Inform your teen of the legal consequences. In Illinois, there is a "Use It & Lose It" zero tolerance law for persons under age 21. Drivers under 21 who have illegally consumed any amount of alcohol (even a "taste") are considered to be "driving under the influence" (DUI) and are subject to penalties of driver's license suspension for a minimum of two years, possible imprisonment for up to 12 months, 100 hours of community service and a fine of up to $2,500. The penalties get much stiffer for second and third convictions. In addition, the violator can be ordered to participate in a program that includes visits to morgues or facilities that treat DUI victims.
The holidays are a time of partying and celebration and not surprisingly, a time when drunk driving dramatically increases. In Illinois, those charged with a DUI offense, or “driving under the influence,” face serious penalties if proven guilty. First offenders can lose their driver’s license for up to one year, be imprisoned for up to 12 months, be required to perform 100 hours of community service, and pay a fine of up to $2,500, or any combination thereof.

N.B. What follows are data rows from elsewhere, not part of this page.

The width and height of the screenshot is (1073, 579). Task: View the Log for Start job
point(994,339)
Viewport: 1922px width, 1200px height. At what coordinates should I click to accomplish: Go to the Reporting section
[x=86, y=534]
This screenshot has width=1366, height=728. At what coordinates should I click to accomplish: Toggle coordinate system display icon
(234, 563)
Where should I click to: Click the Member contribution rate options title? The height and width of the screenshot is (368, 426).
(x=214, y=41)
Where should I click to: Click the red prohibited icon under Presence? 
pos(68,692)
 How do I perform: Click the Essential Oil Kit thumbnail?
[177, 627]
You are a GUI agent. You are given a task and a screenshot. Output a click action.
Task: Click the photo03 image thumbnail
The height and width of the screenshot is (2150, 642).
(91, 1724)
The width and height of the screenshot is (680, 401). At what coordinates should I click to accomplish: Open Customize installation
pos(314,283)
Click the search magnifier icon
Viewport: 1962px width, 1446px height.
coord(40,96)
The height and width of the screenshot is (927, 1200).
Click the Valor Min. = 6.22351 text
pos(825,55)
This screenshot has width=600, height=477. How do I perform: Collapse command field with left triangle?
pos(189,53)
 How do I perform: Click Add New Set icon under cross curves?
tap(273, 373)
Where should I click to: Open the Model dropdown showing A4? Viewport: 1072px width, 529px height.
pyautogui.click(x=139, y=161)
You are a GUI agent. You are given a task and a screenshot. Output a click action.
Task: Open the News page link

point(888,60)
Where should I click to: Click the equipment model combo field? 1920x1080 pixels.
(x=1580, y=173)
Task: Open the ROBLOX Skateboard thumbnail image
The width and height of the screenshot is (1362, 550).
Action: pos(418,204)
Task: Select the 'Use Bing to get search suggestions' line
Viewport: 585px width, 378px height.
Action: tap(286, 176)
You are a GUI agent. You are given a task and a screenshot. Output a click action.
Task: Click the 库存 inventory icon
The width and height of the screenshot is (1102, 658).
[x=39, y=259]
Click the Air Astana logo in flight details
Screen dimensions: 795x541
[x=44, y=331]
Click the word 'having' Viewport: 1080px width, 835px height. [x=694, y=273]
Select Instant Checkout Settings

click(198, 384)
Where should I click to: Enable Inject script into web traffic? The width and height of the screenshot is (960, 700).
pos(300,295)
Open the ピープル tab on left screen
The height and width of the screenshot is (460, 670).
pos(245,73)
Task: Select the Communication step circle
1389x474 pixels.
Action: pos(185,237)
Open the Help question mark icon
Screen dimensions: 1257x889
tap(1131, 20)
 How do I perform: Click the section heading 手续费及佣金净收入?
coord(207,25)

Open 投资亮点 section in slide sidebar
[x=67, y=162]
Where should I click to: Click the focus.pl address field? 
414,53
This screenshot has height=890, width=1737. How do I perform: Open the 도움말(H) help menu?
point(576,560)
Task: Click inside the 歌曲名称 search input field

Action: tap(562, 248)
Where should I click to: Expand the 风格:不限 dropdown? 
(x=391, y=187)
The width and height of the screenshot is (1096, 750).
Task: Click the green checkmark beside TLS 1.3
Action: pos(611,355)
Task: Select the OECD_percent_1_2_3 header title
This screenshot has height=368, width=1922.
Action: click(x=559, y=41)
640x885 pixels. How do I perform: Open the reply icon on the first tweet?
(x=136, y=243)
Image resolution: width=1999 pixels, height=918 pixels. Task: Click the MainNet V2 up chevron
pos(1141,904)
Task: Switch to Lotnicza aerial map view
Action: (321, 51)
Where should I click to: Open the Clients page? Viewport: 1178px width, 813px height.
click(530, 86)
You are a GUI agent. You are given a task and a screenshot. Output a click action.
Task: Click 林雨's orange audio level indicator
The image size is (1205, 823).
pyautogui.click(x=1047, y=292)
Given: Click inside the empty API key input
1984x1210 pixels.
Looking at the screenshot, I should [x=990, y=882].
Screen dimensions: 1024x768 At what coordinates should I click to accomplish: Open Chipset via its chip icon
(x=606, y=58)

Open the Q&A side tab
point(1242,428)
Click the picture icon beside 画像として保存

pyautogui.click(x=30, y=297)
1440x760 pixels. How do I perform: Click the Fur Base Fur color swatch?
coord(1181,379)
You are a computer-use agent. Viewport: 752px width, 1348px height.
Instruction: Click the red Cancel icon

Those convicted of drunk driving may lose work time, have their vehicle impounded and be required to carry high-risk auto insurance for 36 months. The penalties are more severe for second and third convictions. A fourth conviction will result in the driver’s license being permanently revoked.
If stopped by the police for a probable DUI, a driver may be given a breathalyzer test. If it is at .08 or higher, the driver’s driving privileges will be suspended for 6 months. If the driver refuses to take the test, his or her license will be automatically suspended by the Secretary of State for one year.
Parents or guardians who supply alcohol to drinkers under age 21 in their home can be found liable for both criminal and civil penalties – if the underage drinker is injured or injures someone else. However, parents usually won't be held liable if they were unaware of or had no reason to know that underage drinkers consumed alcohol in their home. Penalties can be severe and include prison time and a fine.
Very simple. The easiest way to avoid a charge of “Driving Under the Influence” or a DUI is to not drive if you’ve been drinking. Combine drinking at holiday celebrations with winter road conditions, and you have a recipe that could be deadly. Statistics show it doesn't take much wine, hard liquor or beer to create an alcohol-impaired driver. In Illinois, it is illegal to drive with a blood-alcohol concentration (BAC) of .08 percent or higher. A driver can also be convicted of a DUI with a BAC rate of .05 if additional evidence, like an open bottle of liquor, is present. Drivers under age 21 are prohibited from driving with ANY trace of alcohol or drugs in their systems. If you plan on drinking, decide in advance which of your friends will be the “designated driver.” If everyone has been drinking, take taxis home.